I caught myself mentally gardening on the drive home today.  In times of stress I know most people like to think of themselves on a tropical island; I like to mentally garden an organic, tiered vegetable garden.  To quote Roz from  GREASE, “There are worse things I could do!”

This year I may have gone slightly off the deep end with my mental gardening…I ordered seed catalogues.  I live in a condo; this is not well behavior.   My husband, after nine years of marriage is used to my pre-spring planting insanity.  Last year our balcony was filled with Topsy Turvy planters.  The year before it was “patio salads” in coconut husk baskets.  But this year I’ve discovered EarthBoxes.  This is the equivalent of crack cocaine to the frustrated gardener living in small quarters.  I might be slightly obsessed. 

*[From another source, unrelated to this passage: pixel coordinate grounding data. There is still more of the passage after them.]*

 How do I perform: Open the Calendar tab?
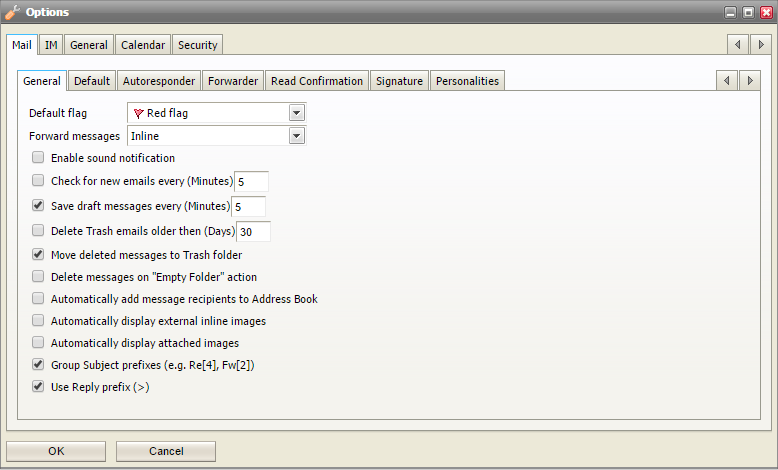click(143, 45)
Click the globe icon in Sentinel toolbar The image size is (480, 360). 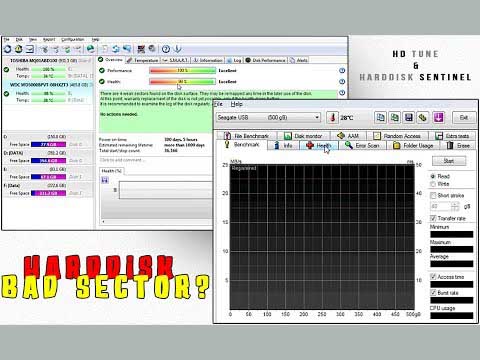pyautogui.click(x=90, y=49)
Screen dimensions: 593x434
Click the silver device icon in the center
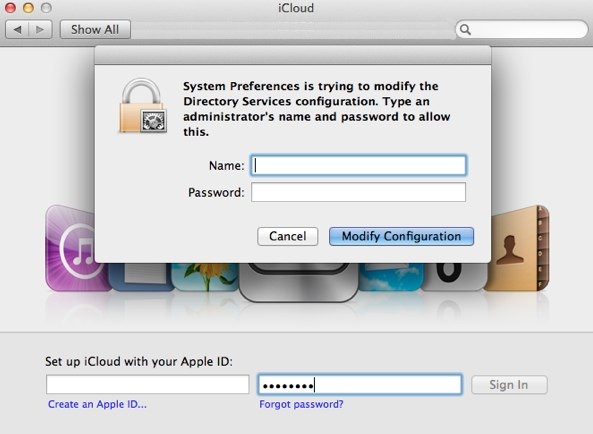click(x=298, y=282)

I find myself at odd times of the day and night mentally planting rainbow swiss chard and 14 different varieties of heirloom tomatoes.  I can’t help myself.  It’s genetic.  You can tell me that my Welsh, Irish, and German ancestors fled their homelands to escape religious persecution but I know the truth; they came to America because there was more land to be planted!  How sad my ancestors would be to see me attempting to grow Long Island Cheese Pumpkins on a 4’x8′ balcony, EarthBox or not.

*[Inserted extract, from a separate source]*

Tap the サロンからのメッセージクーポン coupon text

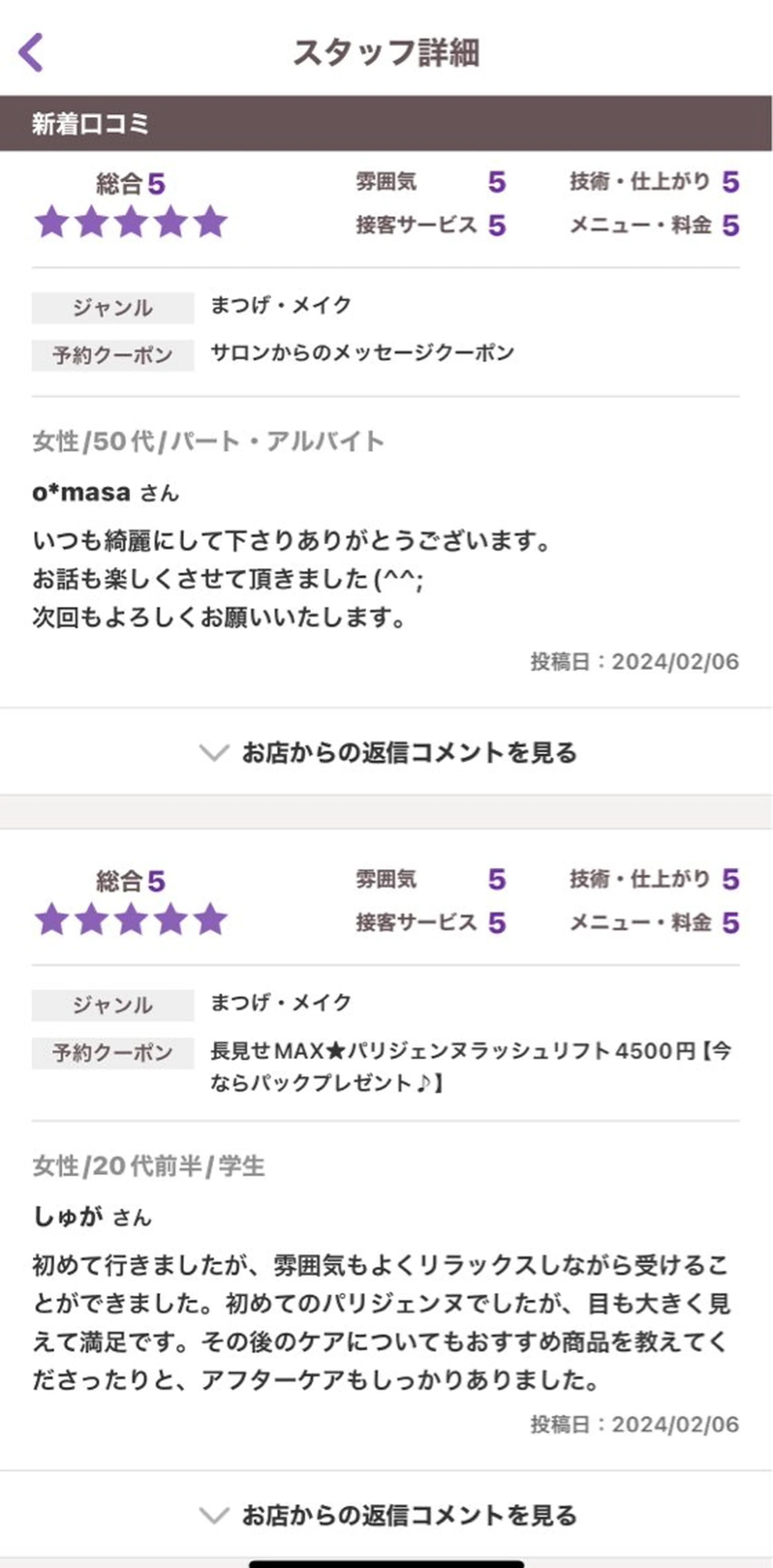(x=362, y=353)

I keep thinking that someday they will open a community garden in my area.  I guess with all of my spare time (HA!) I need to do some research into how to make that happen.  Until then I will gleefully pour over my organic seed catalogues, dream of tiered vegetable gardens in cedar lined raised beds and order a couple of EarthBoxes to place below my Topsy Turvys.  Heavy sigh.